On 7 July, 2022, U.S. District Court Judge for the District of Alaska Sharon L. Gleason lifted an injunction she had imposed on CBP in October 2021 to prevent CBP from issuing additional fines and to prohibit it from collecting on the fines it had already issued.
“This court finds that the preliminary injunction warrants modification and dissolves the preliminary injunction with respect to the ongoing enforcement of the Third Proviso of the Jones Act as follows: Effective on the day following the date of this order, defendants are no longer enjoined from enforcing the Jones Act as to plaintiffs’ ongoing use of the [Bayside] Route at any time after the date of this order,” Gleason wrote.

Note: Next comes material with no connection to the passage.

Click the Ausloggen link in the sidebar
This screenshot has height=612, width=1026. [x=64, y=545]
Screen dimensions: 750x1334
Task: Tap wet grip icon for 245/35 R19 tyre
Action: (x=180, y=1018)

Her order means, beginning 8 July, the CBP could fine American Seafoods, its subsidiaries Alaska Reefer Management (ARM), and Kloosterboer International Forwarding (KIF) – which operated the program – and any other party involved in its use. Beginning in August 2021, CBP issued more than 170 notices to entities involved in the Bayside Program, covering violations dating back up to five years.
The notices “have been served on almost all customers, participants, and servicers associated with contracting to transport seafood products or facilitate the delivery of such seafood products via the Bayside Program,” according to a lawsuit brought against CBP by American Seafoods’ subsidiaries.
KIF had been served with two penalty notices totaling fines of USD 25 million (EUR 21 million); ARM had received penalties of USD 65 million (EUR 54.7 million); five ship owners contracted by ARM received nine penalty notices totaling fines of USD 55 million (EUR 46.3 million); at least nine of KIF’s customers have been issued penalties totaling USD 139 million (EUR 117 million); two cold-storage facilities in Alaska and Bayside contracted by KIF have received penalties of USD 37 million (EUR 31.1 million); and two importers and nine trucking companies contracted by KIF were fined USD 95 million (EUR 79.9 million).
By Gleason’s order, those fines will not be collected.
“Defendants are precluded from enforcing the notices of penalty previously issued to plaintiffs for alleged violations of the Third Proviso of the Jones Act arising from plaintiffs’ use of the [Bayside] Route to transport frozen seafood from Alaska to the eastern United States prior to the initiation of this litigation,” she wrote.
However, if a separate case currently working its way through the U.S. court system is resolved in a way that interprets the law differently than Gleason, CBP may eventually be allowed to collect, Gleason said.
“Reasonable jurists could differ on the determination of that legal issue,” she wrote.